Usando este enfoque, una noche fría de junio, me llevé una sorpresa gigante. Estaba visualizando una caída abrupta en el verdor de un cerro cercano y me di cuenta de que los datos reflejaban exactamente el rastro de un pequeño incendio que recordaba de hace un par de veranos. Verlo ahí, en píxeles rojos en medio de un mar verde, me dio una sensación extraña de poder y responsabilidad. Los datos no mentían, estaban contando lo que yo ya había visto desde mi ventana, pero con una precisión que me dejó helada.

El camino de aprender sola (y por qué vale la pena)

No te voy a mentir, ha habido sábados en los que he querido borrar RStudio y dedicarme a tejer. Pero entonces me acuerdo de por qué elegí RStudio para estudiar el bosque nativo chileno y se me pasa. Hay algo muy empoderador en no depender de un software carísimo o de que alguien más te cuente qué está pasando con tu entorno. El programa Landsat, por ejemplo, es increíble porque tiene registros desde 1972; es como tener una máquina del tiempo en la computadora.

Mano sosteniendo una taza frente a un mapa satelital de bosques chilenos en RStudio.

Para visualizar estos cambios forestales, a veces me pierdo en los detalles técnicos, pero lo que de verdad importa es la persistencia. Si estás trabada con un cálculo de NDVI usando imágenes Sentinel, respira, prepárate un té y vuelve a mirar el código. A veces es solo un paréntesis mal cerrado o una coma que falta. A mí me pasa siempre.

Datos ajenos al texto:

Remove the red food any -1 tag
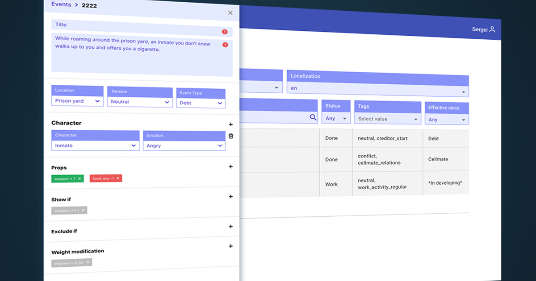Screen dimensions: 536x281 coord(118,178)
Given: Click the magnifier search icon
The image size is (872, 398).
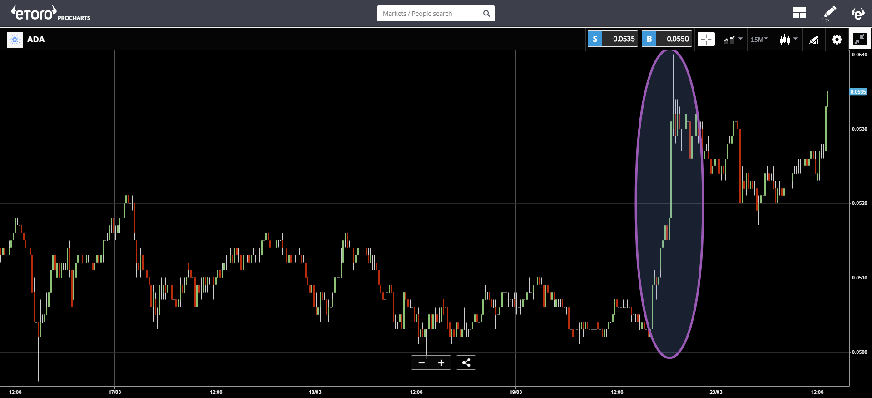Looking at the screenshot, I should pyautogui.click(x=486, y=14).
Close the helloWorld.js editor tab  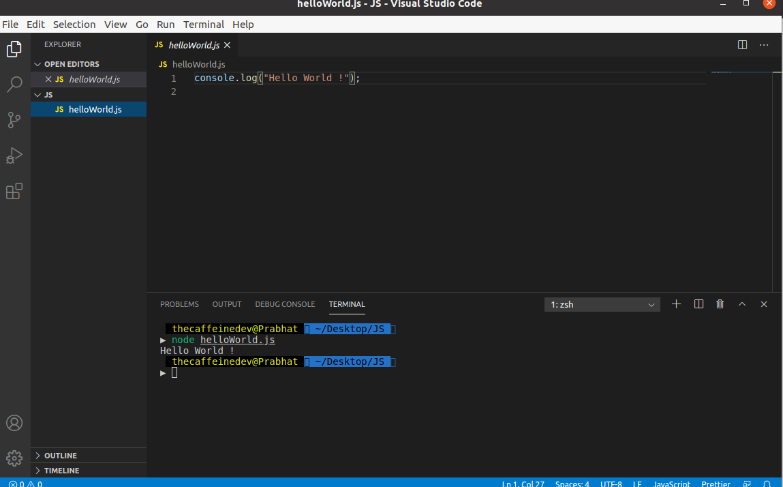[228, 45]
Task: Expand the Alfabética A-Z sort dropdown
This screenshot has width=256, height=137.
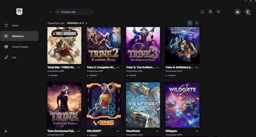Action: click(x=77, y=23)
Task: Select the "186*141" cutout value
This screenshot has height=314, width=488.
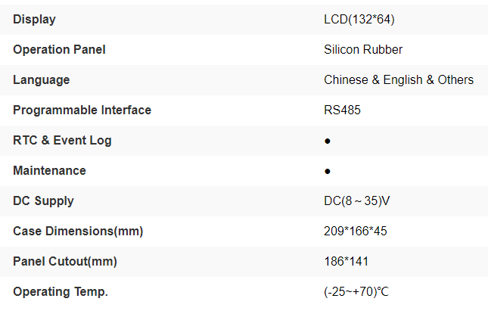Action: click(x=346, y=261)
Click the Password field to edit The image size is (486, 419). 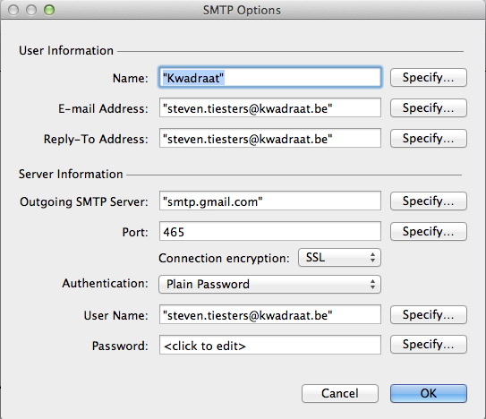[270, 345]
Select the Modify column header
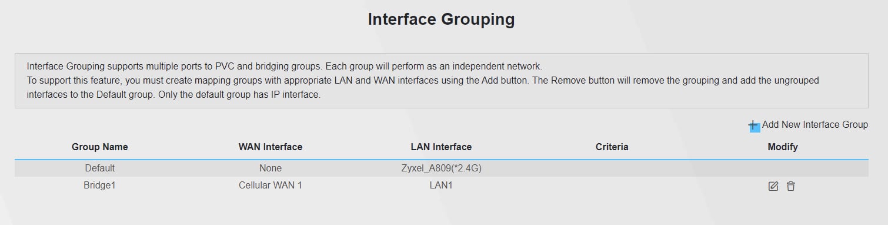Screen dimensions: 888x225 click(783, 147)
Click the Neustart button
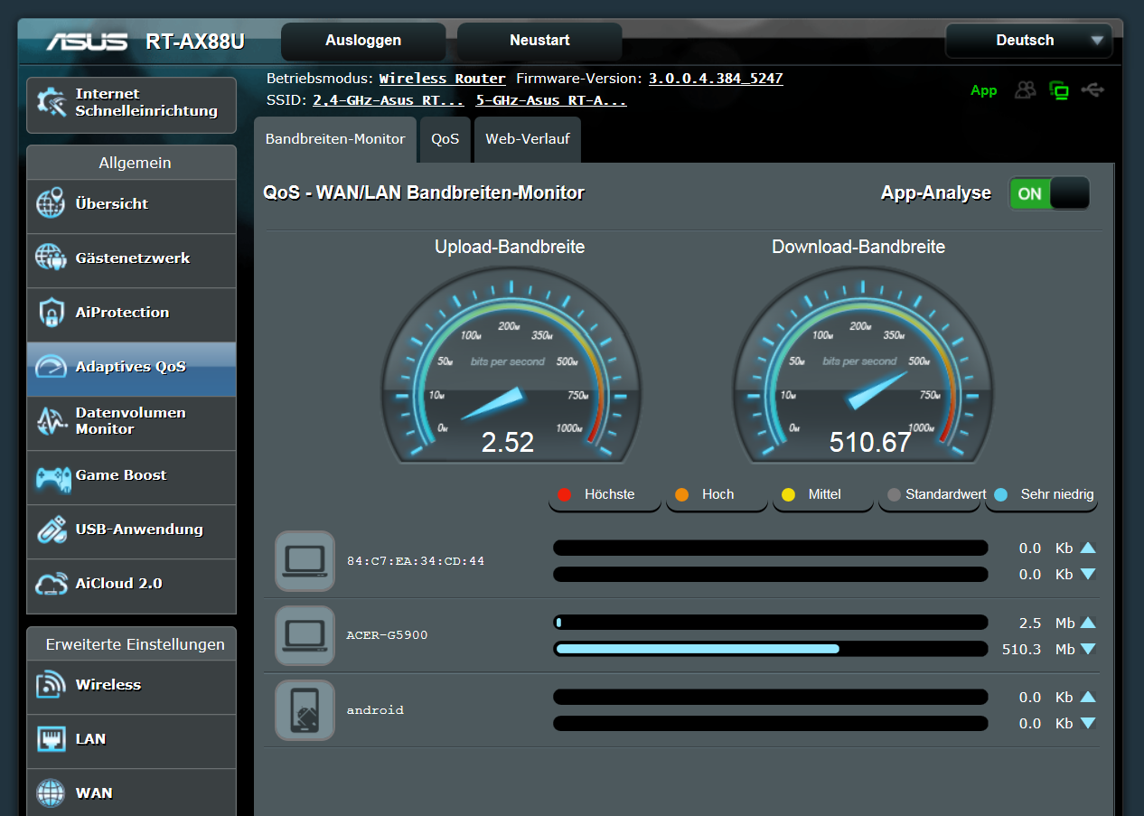The height and width of the screenshot is (816, 1144). [x=539, y=41]
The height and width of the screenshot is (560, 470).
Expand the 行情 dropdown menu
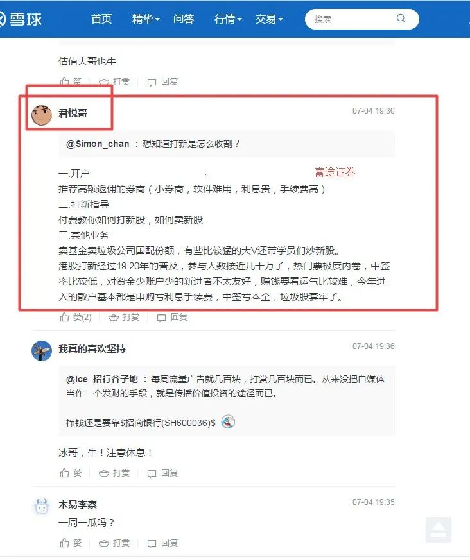pyautogui.click(x=228, y=19)
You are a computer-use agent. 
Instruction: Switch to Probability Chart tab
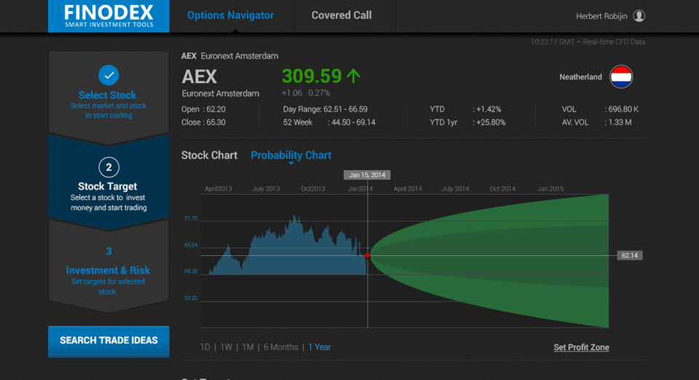point(291,155)

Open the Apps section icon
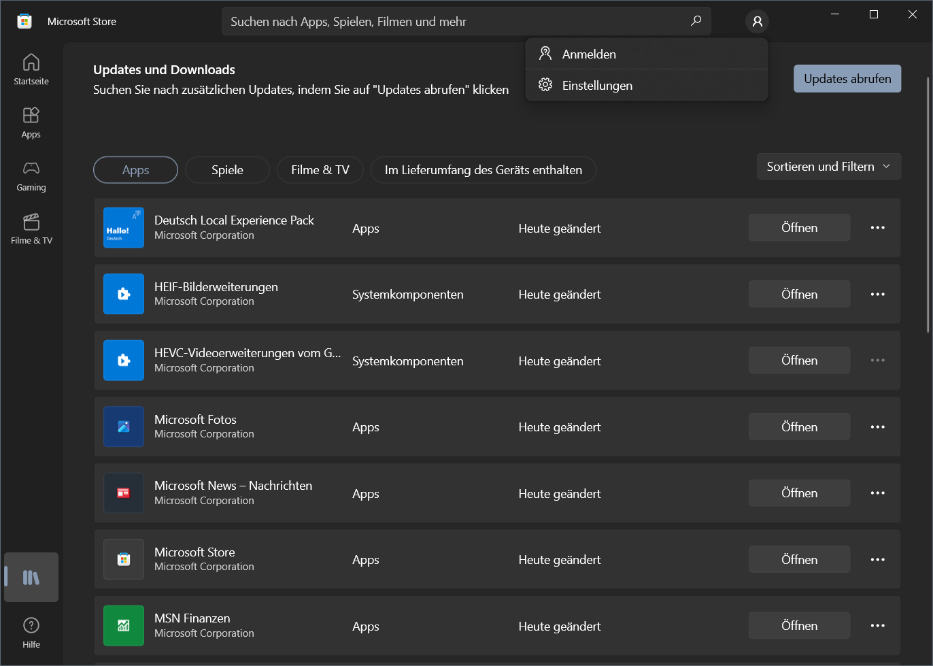tap(31, 122)
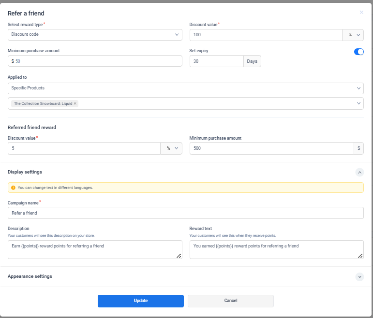The image size is (373, 318).
Task: Click the Description textarea resize handle
Action: click(x=179, y=256)
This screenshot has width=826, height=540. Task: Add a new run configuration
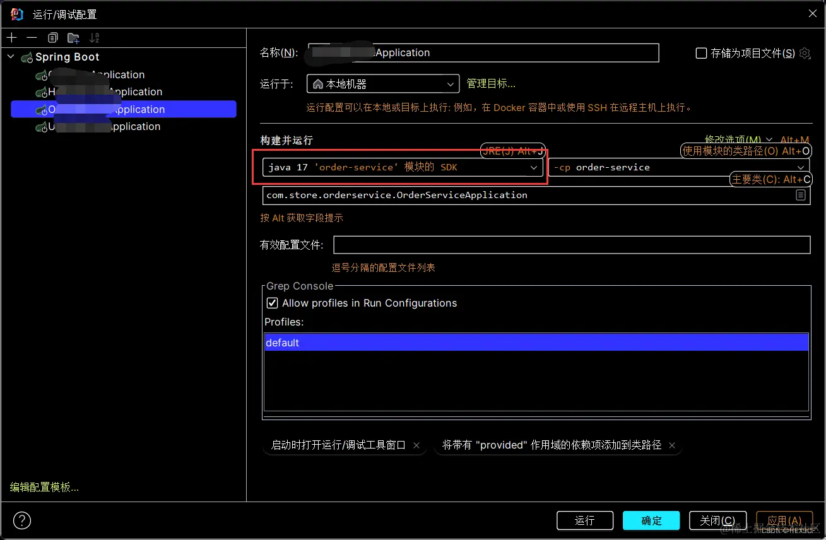point(11,37)
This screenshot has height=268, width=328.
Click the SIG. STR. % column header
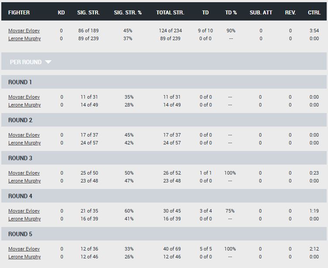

Aprender R de forma autodidacta me ha permitido ver mi propio entorno con una profundidad que ningún mapa estático me había dado antes. Ya no miro el cerro y veo solo árboles; veo una serie temporal viva, veo ciclos de crecimiento, veo las cicatrices de las sequías y la alegría de los inviernos lluviosos. Al final del día, estos mapas son mi forma de conectarme con la tierra, incluso cuando el clima de Valdivia me obliga a quedarme adentro, pegada a la pantalla, esperando que el próximo raster termine de cargar.